Fazit: Die sogenannte Löschkurve hat heute nichts mehr in der VDE 0845-6-2 verloren, da die Einhaltung dieser Kurve unbedeutend für die Häufigkeit von Doppelerdschlüssen ist.

 

2.    Wie wurde die Löschkurve ermittelt?

Der Begriff „Löschkurve“ ist sehr unglücklich gewählt. Schon sehr früh wurde erkannt, dass die Größe des Erdfehlerstroms nur eine von vielen Einflussgrößen für das Erlöschen von Erdschluss-lichtbögen ist. Wesentlicher als die absolute Höhe des Fehlerstroms ist die Steilheit der wieder-kehrenden Spannung. Die wird bestimmt durch das Verhältnis Erdschlussreststrom zu gesamten kapazitiven Erdschlussstrom des Netzes. Wenn der Erdschlussreststrom nur wenige Prozent des gesamten kapazitiven Erdschlussstroms beträgt, können wesentlich größere Erdschlussrest-ströme als im Bild 1 angegeben zugelassen werden.

DATENAUSZUG ::
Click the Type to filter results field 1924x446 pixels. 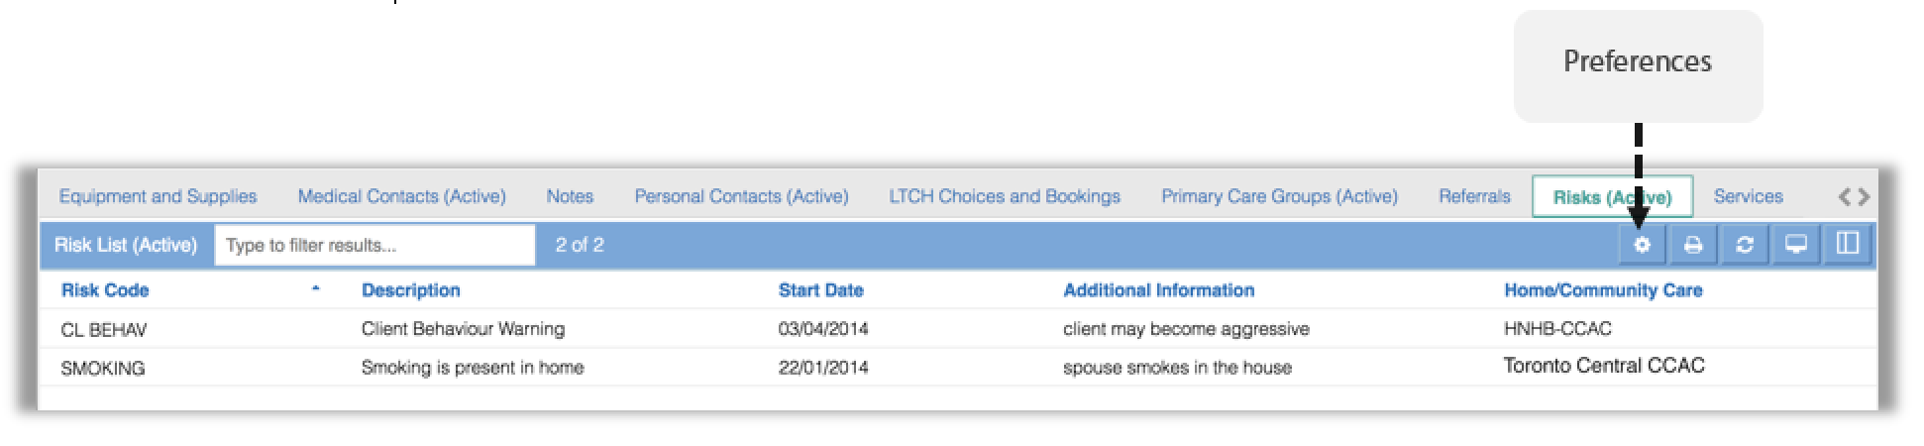[374, 245]
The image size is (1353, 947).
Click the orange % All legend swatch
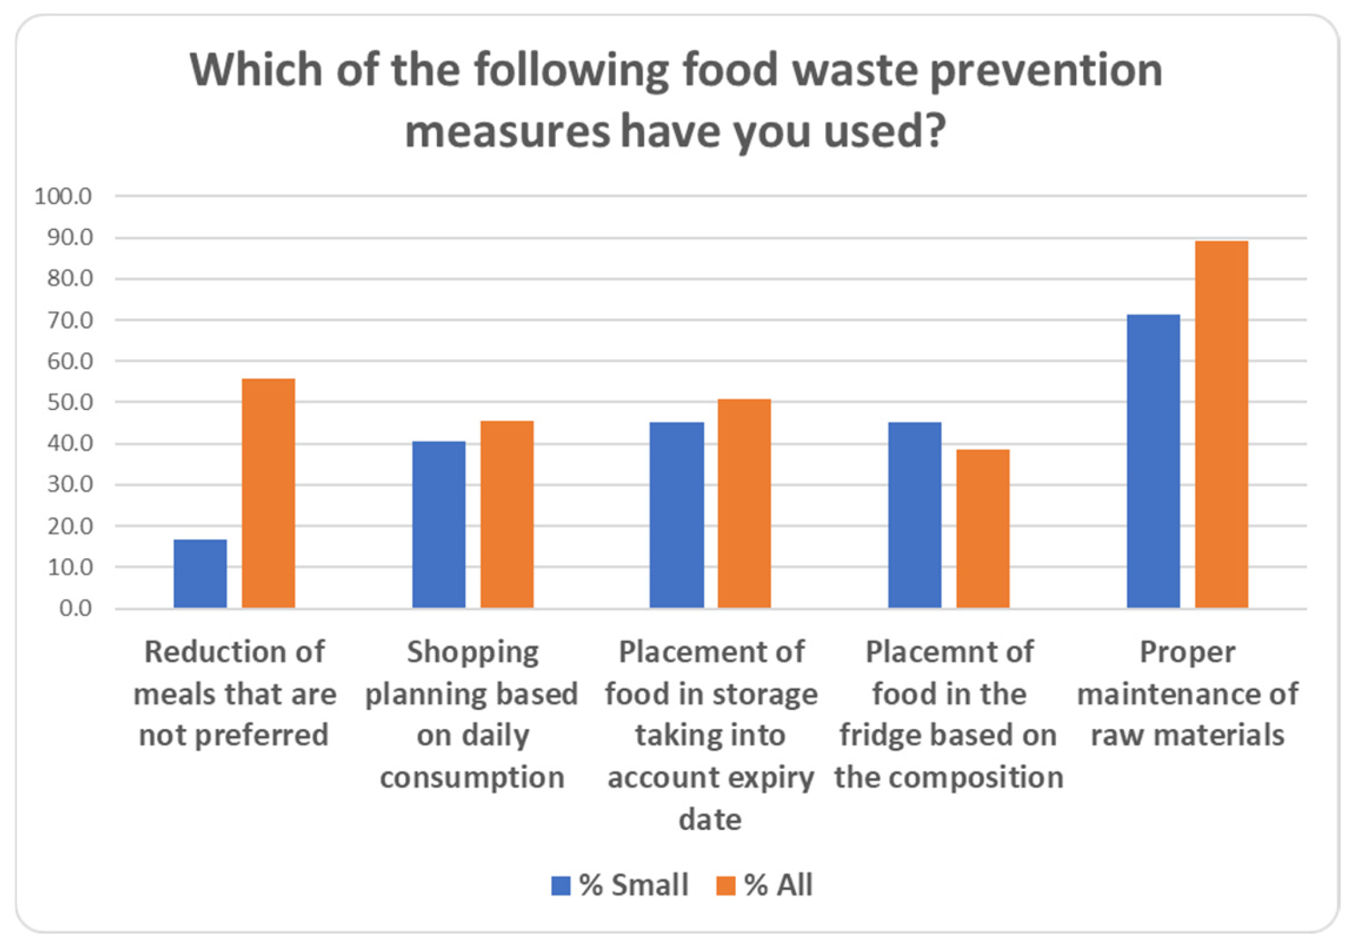coord(725,885)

DEINE AUFGABEN ::
- a) Mit welcher Begründung hat die Löschkurve laut dem Textauszug heute nichts mehr in der VDE 0845-6-2 verloren?
- b) Gib den Abschnitt aus dem Textauszug wortwörtlich wieder, der mit „Fazit: Die sogenannte“ beginnt und bis einschließlich „angegeben zugelassen werden.“ reicht.

DIE LÖSUNGEN ::
- a) Die Einhaltung dieser Kurve ist unbedeutend für die Häufigkeit von Doppelerdschlüssen.

- b)
Fazit: Die sogenannte Löschkurve hat heute nichts mehr in der VDE 0845-6-2 verloren, da die Einhaltung dieser Kurve unbedeutend für die Häufigkeit von Doppelerdschlüssen ist.

 

2.    Wie wurde die Löschkurve ermittelt?

Der Begriff „Löschkurve“ ist sehr unglücklich gewählt. Schon sehr früh wurde erkannt, dass die Größe des Erdfehlerstroms nur eine von vielen Einflussgrößen für das Erlöschen von Erdschluss-lichtbögen ist. Wesentlicher als die absolute Höhe des Fehlerstroms ist die Steilheit der wieder-kehrenden Spannung. Die wird bestimmt durch das Verhältnis Erdschlussreststrom zu gesamten kapazitiven Erdschlussstrom des Netzes. Wenn der Erdschlussreststrom nur wenige Prozent des gesamten kapazitiven Erdschlussstroms beträgt, können wesentlich größere Erdschlussrest-ströme als im Bild 1 angegeben zugelassen werden.